Secrets of the Shigir Idol: The Oldest Wooden Sculpture in the World
Tales by Trees is not the first to prize wood as a material for craft. Wood was first carved into tools and weapons by our earliest ancestors, and later found carved into the well-preserved furnishings of ancient Egyptian tombs. However few wooden artefacts have withstood the test of time for as long as the world’s oldest wooden sculpture, the Shigir Idol.
The Shigir Idol was discovered hidden deep in a peat bog in the Ural Mountains, Russia, back in 1894. Recently dated as being 11,000 years old, it originates right back to the beginning of the Holocene epoch, or the ‘Age of man’, and is twice as old as the Great Pyramids of Giza.
Carved from the timber of an already 156-year-old Larch tree, Shigir Idol was found in fragments and once reassembled, stands 2.8 metres tall. Though according to the drawings of the archaeologist, Vladimir Tolmachev’s, it was likely almost double this height originally! The monumental wood carving features seven faces, one three-dimensional up the top and six others etched into the body of the piece. Alongside its many faces are a series of horizontal and diagonal lines and abstract shapes, chevrons and a herringbone among them. It was clearly marked with a sharp object, which is even thought to have possibly been a sharpened beaver tooth.
Nobody has yet been able to crack the code masterfully carved into the sculpture’s surface, though it’s thought certain that these geometric markings carried meaning for the sculptor. It could be a pictorial map, or have some relation to deities, with some anthropologists suggesting the lines could represent boundaries between the spiritual world and earth. The writing of our ancestors is a mystery to us now but it’s clear they ‘lived in total harmony with the world, had advanced intellectual development, and a complicated spiritual world’.
In fact, it’s largely because of the spiritual nature of the object that others of its kind, or, Slavic Idols, are rare. Built from timber as well as stone, to combine ‘the magic force of trees’ with that of sacred deities, Idols were often used in Russian religious practices. During Christian colonialism, however, many of these ‘pagan’ objects were destroyed.
Whilst we can describe the physicality of the Shigir Idol, we can do little to manifest the presence of this ancient relic. Professor Mikhail Zhilin, the lead researcher at the Russian Academy of Sciences’ Institute of Archeology, explains the emotional experience of seeing the sculpture in real life:
‘We study the Idol with a feeling of awe. This is a masterpiece, carrying gigantic emotional value and force. It is a unique sculpture, there is nothing else in the world like this. It is very alive, and very complicated at the same time’.
So why don’t we value the aliveness of wood today as much as we did in the past? Largely, because it became more important to make things affordable and fast. But the need for more sustainable designs has been heard, and they’re abundance is growing – we even have wooden skyscrapers now! If we’re going to have to clear the way for a growing population, we can make sure our buildings still absorb carbon dioxide like the forests before them.
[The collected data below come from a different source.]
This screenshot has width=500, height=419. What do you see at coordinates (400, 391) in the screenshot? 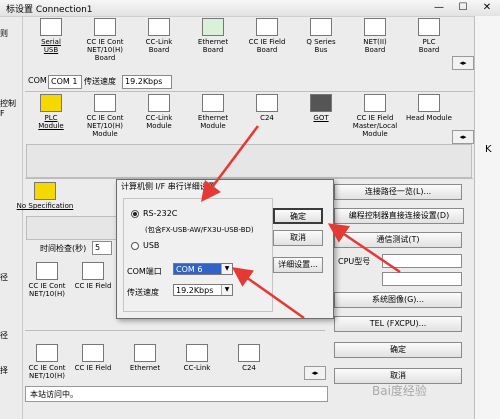
I see `watermark: Bai度经验` at bounding box center [400, 391].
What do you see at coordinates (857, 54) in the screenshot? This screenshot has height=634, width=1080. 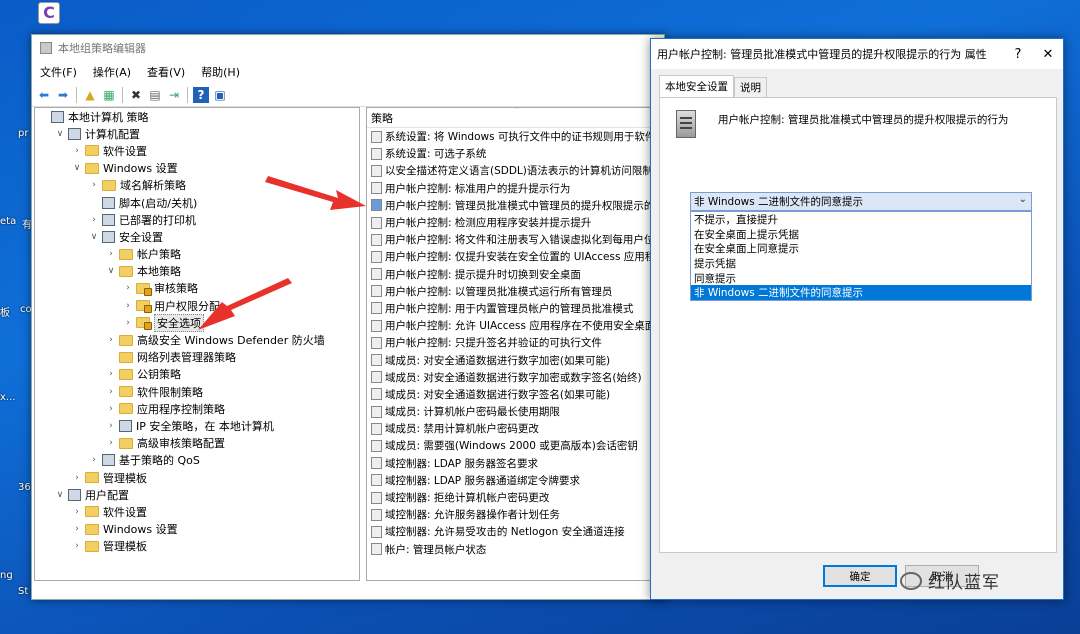 I see `dialog-titlebar: 用户帐户控制: 管理员批准模式中管理员的提升权限提示的行为 属性 ? ✕` at bounding box center [857, 54].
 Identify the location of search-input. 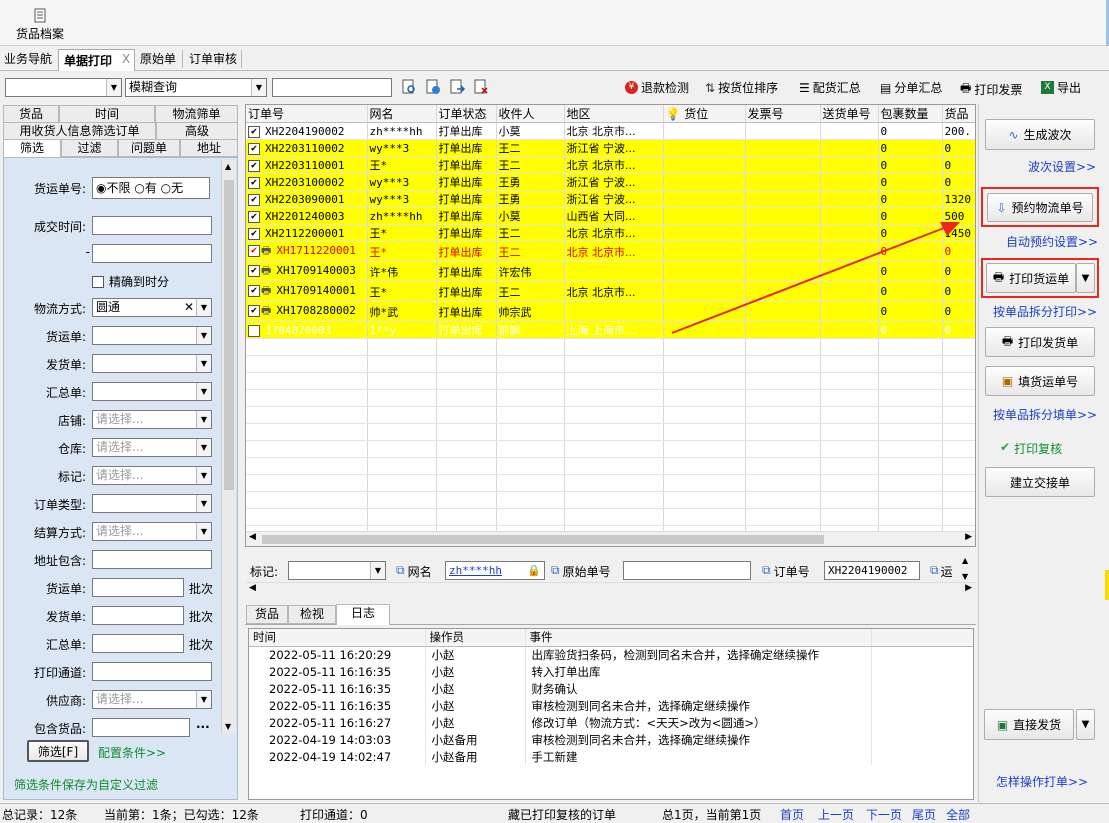
(332, 88).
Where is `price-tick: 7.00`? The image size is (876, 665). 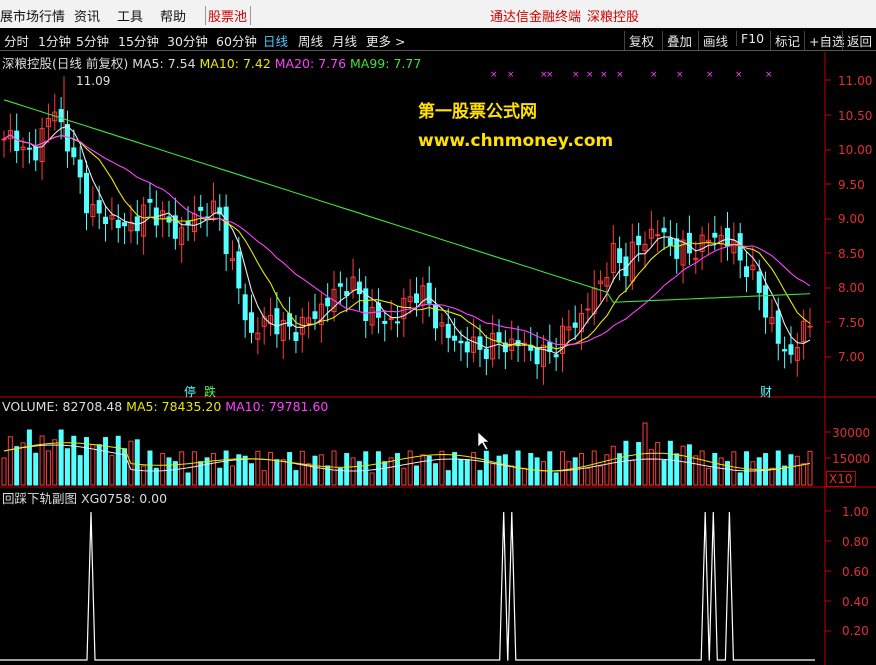 price-tick: 7.00 is located at coordinates (852, 357).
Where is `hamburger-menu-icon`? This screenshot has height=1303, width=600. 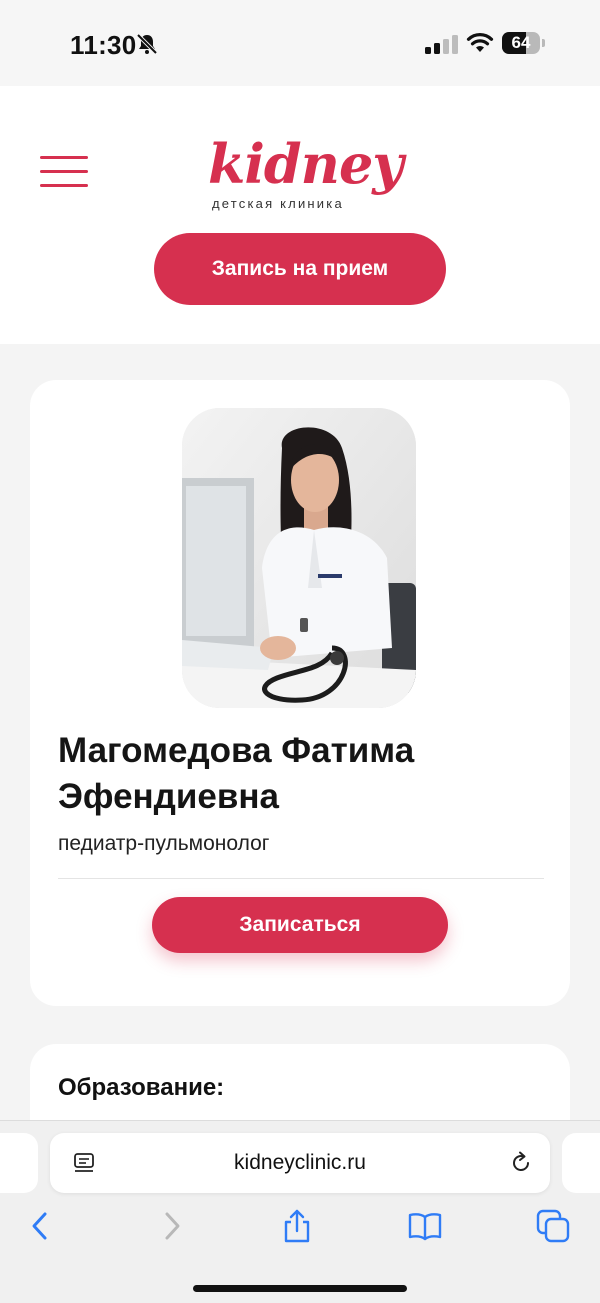 hamburger-menu-icon is located at coordinates (64, 173).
It’s clear that wooden artefacts are just as good for our wellbeing as that of the planet.
So we can’t argue the case for wooden objects lasting 11,000 years. Nevertheless, a wooden product will last much longer than a shoddy plastic one but it’s not going to stick around you know, forever, like plastic. And that’s a good thing! Thinking about the incredible historical artifacts we’ve uncovered like the Shigir Idol, shouldn’t we be sure to leave something valuable behind too? Do we really want our time here to be marked by some plastic takeaway forks that refuse to perish?
Let’s get the memo from our ancient ancestors and live in harmony with earth’s resources. So that hopefully, they, too, will still be here in years to come.